## Record excerpts:
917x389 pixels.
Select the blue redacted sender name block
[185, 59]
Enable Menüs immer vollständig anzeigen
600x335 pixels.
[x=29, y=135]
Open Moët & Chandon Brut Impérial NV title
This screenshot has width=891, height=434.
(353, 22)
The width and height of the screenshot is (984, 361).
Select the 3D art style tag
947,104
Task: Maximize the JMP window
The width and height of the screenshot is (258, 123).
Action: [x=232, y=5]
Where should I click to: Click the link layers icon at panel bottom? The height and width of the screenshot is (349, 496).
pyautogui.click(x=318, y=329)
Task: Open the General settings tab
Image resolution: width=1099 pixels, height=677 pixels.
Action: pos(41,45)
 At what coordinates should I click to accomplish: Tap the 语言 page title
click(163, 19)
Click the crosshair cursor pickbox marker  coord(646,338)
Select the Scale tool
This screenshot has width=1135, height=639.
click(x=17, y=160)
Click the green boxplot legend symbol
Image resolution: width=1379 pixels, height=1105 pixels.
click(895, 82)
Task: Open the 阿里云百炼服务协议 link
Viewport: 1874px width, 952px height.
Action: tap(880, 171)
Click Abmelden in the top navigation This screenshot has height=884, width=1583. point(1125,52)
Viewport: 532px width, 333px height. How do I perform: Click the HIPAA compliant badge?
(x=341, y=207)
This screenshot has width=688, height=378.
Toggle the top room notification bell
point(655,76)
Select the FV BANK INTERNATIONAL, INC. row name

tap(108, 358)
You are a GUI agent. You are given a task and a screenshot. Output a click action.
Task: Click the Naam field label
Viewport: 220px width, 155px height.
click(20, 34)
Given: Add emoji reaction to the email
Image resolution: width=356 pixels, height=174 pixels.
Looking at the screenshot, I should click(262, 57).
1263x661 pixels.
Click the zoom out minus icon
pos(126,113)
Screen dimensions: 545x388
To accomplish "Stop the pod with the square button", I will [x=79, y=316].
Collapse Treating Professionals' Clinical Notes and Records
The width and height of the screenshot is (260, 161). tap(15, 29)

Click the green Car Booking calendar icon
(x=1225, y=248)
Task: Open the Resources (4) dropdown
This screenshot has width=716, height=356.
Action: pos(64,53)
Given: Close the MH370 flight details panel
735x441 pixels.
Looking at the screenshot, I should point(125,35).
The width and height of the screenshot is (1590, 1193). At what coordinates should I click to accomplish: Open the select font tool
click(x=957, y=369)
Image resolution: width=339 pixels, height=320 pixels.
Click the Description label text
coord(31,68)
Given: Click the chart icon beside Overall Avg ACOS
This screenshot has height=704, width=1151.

## Aim of the exercise:
Convert the lines above into a numbered list, leaving out any blank lines.

## Result:
1. 917x389 pixels.
2. Select the blue redacted sender name block
3. [185, 59]
4. Enable Menüs immer vollständig anzeigen
5. 600x335 pixels.
6. [x=29, y=135]
7. Open Moët & Chandon Brut Impérial NV title
8. This screenshot has width=891, height=434.
9. (353, 22)
10. The width and height of the screenshot is (984, 361).
11. Select the 3D art style tag
12. 947,104
13. Task: Maximize the JMP window
14. The width and height of the screenshot is (258, 123).
15. Action: [x=232, y=5]
16. Where should I click to: Click the link layers icon at panel bottom? The height and width of the screenshot is (349, 496).
17. pyautogui.click(x=318, y=329)
18. Task: Open the General settings tab
19. Image resolution: width=1099 pixels, height=677 pixels.
20. Action: pos(41,45)
21.  At what coordinates should I click to accomplish: Tap the 语言 page title
22. click(163, 19)
23. Click the crosshair cursor pickbox marker  coord(646,338)
24. Select the Scale tool
25. This screenshot has width=1135, height=639.
26. click(x=17, y=160)
27. Click the green boxplot legend symbol
28. Image resolution: width=1379 pixels, height=1105 pixels.
29. click(895, 82)
30. Task: Open the 阿里云百炼服务协议 link
31. Viewport: 1874px width, 952px height.
32. Action: tap(880, 171)
33. Click Abmelden in the top navigation This screenshot has height=884, width=1583. point(1125,52)
34. Viewport: 532px width, 333px height. How do I perform: Click the HIPAA compliant badge?
35. (x=341, y=207)
36. This screenshot has width=688, height=378.
37. Toggle the top room notification bell
38. point(655,76)
39. Select the FV BANK INTERNATIONAL, INC. row name
40. tap(108, 358)
41. You are a GUI agent. You are given a task and a screenshot. Output a click action.
42. Task: Click the Naam field label
43. Viewport: 220px width, 155px height.
44. click(20, 34)
45. Given: Add emoji reaction to the email
46. Image resolution: width=356 pixels, height=174 pixels.
47. Looking at the screenshot, I should click(262, 57).
48. 1263x661 pixels.
49. Click the zoom out minus icon
50. pos(126,113)
51. Screen dimensions: 545x388
52. To accomplish "Stop the pod with the square button", I will [x=79, y=316].
53. Collapse Treating Professionals' Clinical Notes and Records
54. The width and height of the screenshot is (260, 161). tap(15, 29)
55. Click the green Car Booking calendar icon
56. (x=1225, y=248)
57. Task: Open the Resources (4) dropdown
58. This screenshot has width=716, height=356.
59. Action: pos(64,53)
60. Given: Close the MH370 flight details panel
61. 735x441 pixels.
62. Looking at the screenshot, I should point(125,35).
63. The width and height of the screenshot is (1590, 1193). At what coordinates should I click to accomplish: Open the select font tool
64. click(x=957, y=369)
65. Image resolution: width=339 pixels, height=320 pixels.
66. Click the Description label text
67. coord(31,68)
68. Given: Click the chart icon beside Overall Avg ACOS
69. This screenshot has height=704, width=1151.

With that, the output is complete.